Italy’s entrance into the Great War on May 23, 1915, had opened up a new front stretching 600 kilometers—most of them mountainous—along Italy’s much-contested border with Austria-Hungary in the Trentino region. Upon declaring war, the relatively ill-equipped Italian army immediately advanced into the South Tyrol region and to the Isonzo River, where Austro-Hungarian troops met them with a stiff defense. The snowy and treacherous terrain made the region poorly suited for offensive operations, and after several quick Italian successes, combat settled into a stalemate.

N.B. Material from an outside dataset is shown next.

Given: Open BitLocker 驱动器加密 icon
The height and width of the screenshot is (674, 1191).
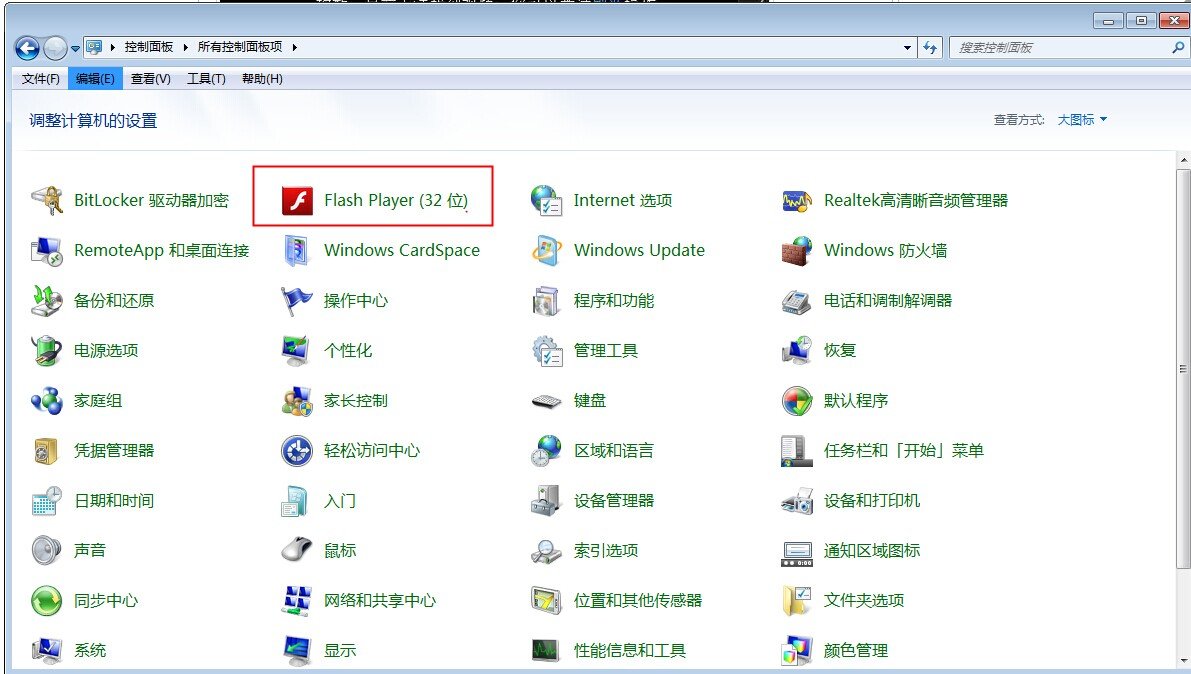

Luigi Cadorna, the chief of staff of the Italian army, determined that his forces could most easily make territorial gains against the enemy in the region of the Isonzo, a 60-mile-long river running north to south just inside the Austro-Hungarian border with Italy (present-day Slovenia) and flanked on either side by mountains. The Italians launched their first offensive in the region, known as the First Battle of the Isonzo, in June 1915.
The Seventh Battle of the Isonzo, fought between September 14 and 17, 1916, attempted to repeat the successes of the sixth and most successful Italian offensive, fought one month earlier. In that battle, the Italians had forced the Austrian forces back some five kilometers before Cadorna called off the offensive, claiming success. Unfortunately for the Italians, the follow-up attack in September was less effective: though the Italians captured several mountain peaks, including the 7,723-foot Mount Cardinal in the Trentino, the Austrians managed to hold the line, and actual Italian advances were minimal, at a cost of heavy casualties.